The problem in the UK is an emphasis on funding rather than citations. The reason that I have not made it to Professor is that my funding record is rather modest. However, since my work is computational, I have still been able to publish the papers needed to keep my Russell Group employer happy. However, there are thus many instances of promotions where the individual concerned has a worse citation record than mine but brings in substantial amounts of grant income. My career has been that of the all-rounder but this has not done me any good so I think that there is a place for a diverse range of academics and the main aim must be to avoid a "one size fits all" approach.
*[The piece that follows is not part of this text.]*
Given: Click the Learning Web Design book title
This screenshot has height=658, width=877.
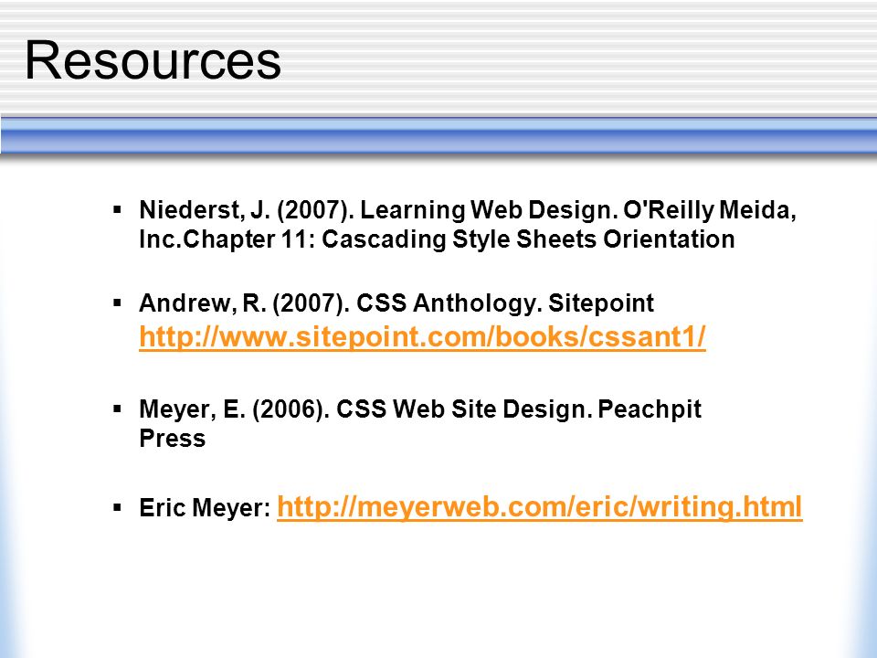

Just remind me, how used we to assess research outputs 100 years ago, 1921, and if it was different, what in HE has changed to necessitate this shift in assessment regime? And why has it changed? Hmmmmm....
I would like to make a few points here: 1. I absolutely agree with the need to look at the whole picture, especially when we are talking about established senior faculty. You need to be good, or at least able, in all areas, otherwise you are not qualified to be a professor. It always depresses me when I see CVs of 50+ researchers who obviously have done absolutely nothing in their careers except pushing their own research. 2. Having said this, I am absolutely agains this type of narrative CV ideas described here. Without doubt it will advantage only smooth talking white men like myself ( I am not convinced by the evidence presented to the contrary). 3. The IF discussion seems to be very narrow and naive, focusing on a number only. Every time I publish in a high IF journal there so much extra work going into that, and about 90% of that extra work directly relates to the "multi-dimensional types of excellence we need in universities and research". It is about putting your work in a bigger context, valorising it for researcher in adjacent fields and for society at large, and providing more popular content as press releases and follow up articles in magazines and other popular science outlets. And not to forget having all these items scrutinized and quality stamped by a number of highly skilled professionals. 4. While it is true that not all ground breaking research is published in the highest IF journals this doesn’t necessarily put the high IF journals at fault. If you have done ground breaking research it is your duty as a scientist to make it go has high IF as possible in order for society at large to profit faster. But it takes a lot of extra effort, and obviously it is also a bit of risk as the peer review system is what it is, for good and bad. Sometimes ground breaking research gets rejected, just as publishers will reject novels that will become best-sellers. It’s only human.